Как видим, не все приказы польского руководства не исполнялись. Некоторые исполнялись весьма охотно. А РУД нисколько не сомневалась в преднамеренности зверств в лагерях.
«Красноармейцев бьют и истязают по всякому поводу и без всякого повода. Красноармейцев калечат, когда они не отдают свою последнюю рубашку; которую хотя надеть на отправляемых в Россию. Его избивают и истязают, когда он ночью не по всем правилам вытянулся в струнку; его просто истязают ночью польские солдаты ради потехи и удали, его избивает и глумится над ним всякий „балаховец“ который при подписании мира с Россией имеет возможность свободно ходить по всему лагерю и при помощи своих кулаков показывать свою лояльность Советской России».
…Всё это ни в коей мере не преувеличение, а честная выжимка из толстенного сборника, составленного в основном из документов, предоставленных польской стороной. Кстати, данные польских проверок, в общем-то, не противоречат советским.

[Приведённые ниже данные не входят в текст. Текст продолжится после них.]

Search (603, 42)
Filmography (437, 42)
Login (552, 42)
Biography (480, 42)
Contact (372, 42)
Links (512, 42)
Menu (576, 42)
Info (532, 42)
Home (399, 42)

В том, что касается общей картины, они совпадают, просто поляки (поскольку инспекции проводили в основном врачи) больше внимания обращают на условия жизни и санитарное состояние лагерей, а наши — ещё и на обращение. И в качестве резюме для тех, кто все жё добрался до конца этой безысходной, тягостной главы — выдержка из доклада Е. Я. Аболтина, председателя российско-украинской делегации, написанного уже после окончания обмена, в феврале 1922 года.

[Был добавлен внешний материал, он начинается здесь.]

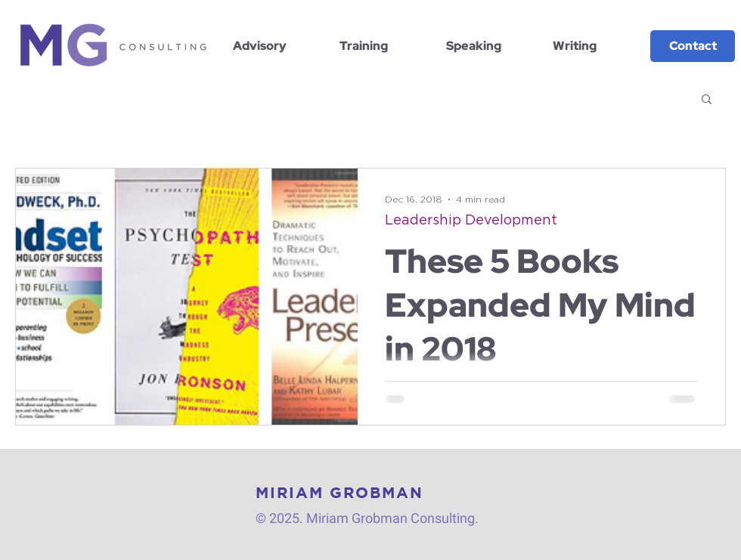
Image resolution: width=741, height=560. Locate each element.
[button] (706, 100)
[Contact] (693, 46)
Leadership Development (471, 221)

«Может быть, ввиду исторической ненависти поляков к русским или по другим и экономическим, и политическим причинам, военнопленные в Польше не рассматривались поляками как обезоруженные солдаты противника, а как бесправные рабы. Жили военнопленные в построенных германцами старых деревянных бараках. Пища выдавалась негодная для потребления и ниже всякого прожиточного минимума. При попадании в плен с военнопленного снимали всё годное к носке обмундирование, и военнопленный оставался очень часто в одном лишь нижнем белье, в каковом и жил за лагерной проволокой…
Содержа пленных в нижнем белье, поляки обращались с ними не как с людьми равной расы, а как с рабами. Избиения в/пленных практиковались на каждом шагу. В протоколе 9-го заседания Смешанной комиссии от 8. VII.21 г. сказано: „Избиения красноармейцев, имеющие характер эпидемии, до сего времени не прекращаются“.
В том же протоколе дальше говорится, что военнопленные не могут быть обращены на работы, унижающие человеческое достоинство, как-то: запряжка в телеги, плуги, бороны. В протоколе, составленном в лагере Стржалково 4 мая 1921 г., который подписан и представителями Польправительства, говорится: „Предлагается не заставлять в/пленных возить на себе бочки с нечистотами. Устранить это увеличением конского состава“.
Смертность пленных при вышеуказанных условиях была ужасна. Сколько умерло в Польше наших военнопленных, установить нельзя, так как поляки никакого счёта умершим в 1920 г. не вели…
В лагерях помещалась половина в/пленных, другая же половина находилась на работах, но и находящиеся в рабочих дружинах не были в лучшем положении. Истощённых и полуодетых, несмотря на погоду и время года, гоняли на самые разнообразные и непосильные работы. Плата за работу полагалась по приказу 18 марок в месяц, но в большинстве случаев её не платили. Рабочее время было неограниченно
[79]
».
Ну и напоследок совершенно прелестная подробность. Польское правительство, эксплуатируя пленных как рабов, попыталось ещё и предъявить РСФСР счёт за их содержание. Но тут уже не вышло. Наши представители опросили пленных и подсчитали, что всего польской стороной на их содержание было потрачено около 1,5 млрд польских марок, а наработали наши пленные в Польше на 6 млрд. марок. После чего поляки полностью потеряли интерес к взаиморасчетам
[80]
.
Итак, на родину в 1921 году вернулось 76 тысяч пленных. Не все из них дожили до 1939 года, но многие дожили. И как вы думаете, сколько из них, узнав о том, что нашими войсками взято 180 тысяч польских пленных, тут же уселись писать заявления в НКВД, вспоминая имена своих палачей в надежде, что кто-то из них всё же достался нашим?